Nella prefazione alla Persuasione e la rettorica di Carlo Michelstaedter si legge «io lo so che parlo perchè parlo ma che non persuaderò nessuno […] o in altre parole “è pur necessario che se uno ha addentato una perfida sorba la risputi"», che dice, implica, la volontà di una resistenza umanistica, di un parlare produttivo, persuasivo, in tempi di Rettorica propagante, prevaricante (certo, la retorica, la sorba risaputa del mondo volgare, ottuso, privo di dialettica, ma non per questo non veritiera e pressante e denunciabile) e riguarda ovviamente anche quello che si può e si deve dire a proposito delle opere, delle immagini (e che oggi si fa con sempre maggiore violenza, senza argomenti, anzi con il gusto, il compiacimento di non averne, di dileggiare opere e autori, in estasi da followers), visto che sto qui proprio per dire delle immagini di D'Anolfi e Parenti.

Cioè autori in cui è così chiaro e naturale il portato etico, comunitario, ma mai sfacciato, spacciato con senso di superiorità, bensì incarnato allo svolgersi, al dispiegarsi delle cose e delle immagini dentro la flagranza dell’evento: quella fiducia nel discorso ancora più essenziale oggi soprattutto nell’Italia degli slogan e degli atti razzisti, classisti, sessisti, a cui del resto una sinistra residuale non sa che rispondere con una parodia d’accatto, tutta una pantomima di freddure e pruderie che si realizza nella penombra di una stanza, all’insegna di monitor e tastiera.

In effetti in Blu, cortometraggio presentato a "Orizzonti" dell'ultima Mostra di Venezia, spicca la serietà, il progressismo dell’assunto - che implica sempre la progressione immaginale (scorrendo sulle rotaie, conquistando spazio alla roccia) -, appunto un umanesimo coriaceo, che ovviamente era già dei film precedenti dei due registi: ancora la materia refrattaria, misteriosamente pervicace, colta nel modificarsi in rapporto al lavoro umano; una simbiosi miracolosamente riproducibile al tempo della massima dissipazione ambientale, che è il contesto privilegiato del loro ultimo cinema, anche al di là della denuncia, del resto indimenticabile, furente e fulgida, di una cosa come Materia oscura.

Ora il corrispettivo figurale di questo umanesimo è la minuziosa finitudine dei luoghi di lavoro, anche, volendo, la loro natura di riparo, sotto i neon sopiti quand'è ancora notte, e tra gli altri elmi e le altre tute alle prese con la grande opera della metro: l’intrico di tubi, turbine, bracci meccanici, di superfici, angoli oliati, macchiati di grasso, sibili vari, spie intermittenti, che però sfugge alla sintesi del visto, come dire, per eccesso di connotazione, di definizione del caos.

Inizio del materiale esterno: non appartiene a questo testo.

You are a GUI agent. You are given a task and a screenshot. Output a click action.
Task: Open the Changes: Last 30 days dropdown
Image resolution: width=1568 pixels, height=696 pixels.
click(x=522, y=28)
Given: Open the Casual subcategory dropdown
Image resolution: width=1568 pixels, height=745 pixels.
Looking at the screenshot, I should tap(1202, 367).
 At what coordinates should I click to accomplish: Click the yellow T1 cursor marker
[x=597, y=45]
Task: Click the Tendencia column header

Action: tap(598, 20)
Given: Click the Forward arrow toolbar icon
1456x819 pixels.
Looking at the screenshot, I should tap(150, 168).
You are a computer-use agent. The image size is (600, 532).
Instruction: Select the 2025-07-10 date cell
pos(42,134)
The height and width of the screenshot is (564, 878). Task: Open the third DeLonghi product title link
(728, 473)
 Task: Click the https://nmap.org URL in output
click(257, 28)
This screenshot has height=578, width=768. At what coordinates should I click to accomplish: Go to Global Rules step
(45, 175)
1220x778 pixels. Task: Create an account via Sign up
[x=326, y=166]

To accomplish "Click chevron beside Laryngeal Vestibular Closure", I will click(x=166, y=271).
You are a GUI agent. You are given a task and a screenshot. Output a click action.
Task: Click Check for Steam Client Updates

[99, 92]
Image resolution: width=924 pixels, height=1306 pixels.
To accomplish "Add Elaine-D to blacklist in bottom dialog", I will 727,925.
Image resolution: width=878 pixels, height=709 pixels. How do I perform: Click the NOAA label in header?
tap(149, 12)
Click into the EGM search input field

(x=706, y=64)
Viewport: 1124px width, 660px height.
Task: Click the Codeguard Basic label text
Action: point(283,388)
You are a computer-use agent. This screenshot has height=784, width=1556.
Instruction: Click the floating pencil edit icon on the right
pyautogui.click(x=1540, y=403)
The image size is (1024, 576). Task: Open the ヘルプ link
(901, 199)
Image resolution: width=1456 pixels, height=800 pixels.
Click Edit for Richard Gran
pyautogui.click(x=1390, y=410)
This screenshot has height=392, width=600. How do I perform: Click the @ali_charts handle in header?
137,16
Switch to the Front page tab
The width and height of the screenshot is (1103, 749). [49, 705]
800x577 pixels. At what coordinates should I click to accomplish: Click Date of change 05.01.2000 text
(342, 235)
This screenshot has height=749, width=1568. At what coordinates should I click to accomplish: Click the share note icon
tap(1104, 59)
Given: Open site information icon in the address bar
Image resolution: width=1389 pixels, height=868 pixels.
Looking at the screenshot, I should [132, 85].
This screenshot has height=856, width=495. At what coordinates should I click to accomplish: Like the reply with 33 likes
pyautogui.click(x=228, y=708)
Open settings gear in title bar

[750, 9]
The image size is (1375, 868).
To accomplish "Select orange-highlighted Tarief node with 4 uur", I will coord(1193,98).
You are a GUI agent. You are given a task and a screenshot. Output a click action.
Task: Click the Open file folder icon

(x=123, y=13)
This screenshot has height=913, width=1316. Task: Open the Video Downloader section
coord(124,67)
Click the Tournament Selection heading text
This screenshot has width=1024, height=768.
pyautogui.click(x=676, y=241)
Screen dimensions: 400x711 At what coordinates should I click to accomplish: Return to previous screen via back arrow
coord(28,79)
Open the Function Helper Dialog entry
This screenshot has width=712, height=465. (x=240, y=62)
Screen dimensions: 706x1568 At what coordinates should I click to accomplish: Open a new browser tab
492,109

C’è, come in tutti i lavori di D’Anolfi e Parenti, un’allusione teorica implicita alla disposizione delle cose, alla loro tensione a corrispondersi nello spazio e nel tempo: come l’impossibilità di cogliere e sintetizzare il quadro, cioè l’irriducibilità brulicante della realtà, il suo costante, progressivo lavorio per la definizione di un’immagine via via progressista.